Given exercise:
Copy out every line of all the entries below verbatim.

— start Data —

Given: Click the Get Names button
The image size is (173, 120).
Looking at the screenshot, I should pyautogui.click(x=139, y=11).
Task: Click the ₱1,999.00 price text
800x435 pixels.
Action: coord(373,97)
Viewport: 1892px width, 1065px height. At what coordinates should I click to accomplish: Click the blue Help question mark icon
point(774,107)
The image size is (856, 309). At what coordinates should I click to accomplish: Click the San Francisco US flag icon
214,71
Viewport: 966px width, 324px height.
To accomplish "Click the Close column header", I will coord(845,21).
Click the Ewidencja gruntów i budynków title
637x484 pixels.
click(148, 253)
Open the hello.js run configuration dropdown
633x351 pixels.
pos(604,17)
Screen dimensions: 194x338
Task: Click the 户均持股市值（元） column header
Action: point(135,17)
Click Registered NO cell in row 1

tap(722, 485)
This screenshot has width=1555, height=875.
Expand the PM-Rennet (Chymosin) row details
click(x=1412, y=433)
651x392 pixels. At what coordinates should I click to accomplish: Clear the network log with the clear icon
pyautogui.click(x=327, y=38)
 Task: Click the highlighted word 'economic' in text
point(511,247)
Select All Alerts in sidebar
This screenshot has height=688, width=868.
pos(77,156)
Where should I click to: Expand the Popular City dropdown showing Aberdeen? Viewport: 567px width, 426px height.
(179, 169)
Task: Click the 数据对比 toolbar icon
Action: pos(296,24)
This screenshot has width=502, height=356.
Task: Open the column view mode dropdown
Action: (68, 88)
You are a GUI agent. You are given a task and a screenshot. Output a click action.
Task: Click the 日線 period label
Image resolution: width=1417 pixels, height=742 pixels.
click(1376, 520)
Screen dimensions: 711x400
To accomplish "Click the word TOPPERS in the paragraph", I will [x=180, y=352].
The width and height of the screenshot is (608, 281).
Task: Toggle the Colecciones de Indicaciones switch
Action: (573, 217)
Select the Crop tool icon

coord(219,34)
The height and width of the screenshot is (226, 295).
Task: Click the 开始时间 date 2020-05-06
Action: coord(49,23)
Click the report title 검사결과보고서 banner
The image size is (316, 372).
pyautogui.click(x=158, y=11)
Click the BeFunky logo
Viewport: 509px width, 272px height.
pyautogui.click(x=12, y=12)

— end Data —

Task result:
Given: Click the Get Names button
The image size is (173, 120).
Looking at the screenshot, I should pyautogui.click(x=139, y=11).
Task: Click the ₱1,999.00 price text
800x435 pixels.
Action: coord(373,97)
Viewport: 1892px width, 1065px height. At what coordinates should I click to accomplish: Click the blue Help question mark icon
point(774,107)
The image size is (856, 309). At what coordinates should I click to accomplish: Click the San Francisco US flag icon
214,71
Viewport: 966px width, 324px height.
To accomplish "Click the Close column header", I will coord(845,21).
Click the Ewidencja gruntów i budynków title
637x484 pixels.
click(148, 253)
Open the hello.js run configuration dropdown
633x351 pixels.
pos(604,17)
Screen dimensions: 194x338
Task: Click the 户均持股市值（元） column header
Action: point(135,17)
Click Registered NO cell in row 1

tap(722, 485)
This screenshot has width=1555, height=875.
Expand the PM-Rennet (Chymosin) row details
click(x=1412, y=433)
651x392 pixels. At what coordinates should I click to accomplish: Clear the network log with the clear icon
pyautogui.click(x=327, y=38)
 Task: Click the highlighted word 'economic' in text
point(511,247)
Select All Alerts in sidebar
This screenshot has height=688, width=868.
pos(77,156)
Where should I click to: Expand the Popular City dropdown showing Aberdeen? Viewport: 567px width, 426px height.
(179, 169)
Task: Click the 数据对比 toolbar icon
Action: pos(296,24)
This screenshot has width=502, height=356.
Task: Open the column view mode dropdown
Action: (68, 88)
You are a GUI agent. You are given a task and a screenshot. Output a click action.
Task: Click the 日線 period label
Image resolution: width=1417 pixels, height=742 pixels.
click(1376, 520)
Screen dimensions: 711x400
To accomplish "Click the word TOPPERS in the paragraph", I will [x=180, y=352].
The width and height of the screenshot is (608, 281).
Task: Toggle the Colecciones de Indicaciones switch
Action: (573, 217)
Select the Crop tool icon

coord(219,34)
The height and width of the screenshot is (226, 295).
Task: Click the 开始时间 date 2020-05-06
Action: coord(49,23)
Click the report title 검사결과보고서 banner
The image size is (316, 372).
pyautogui.click(x=158, y=11)
Click the BeFunky logo
Viewport: 509px width, 272px height.
pyautogui.click(x=12, y=12)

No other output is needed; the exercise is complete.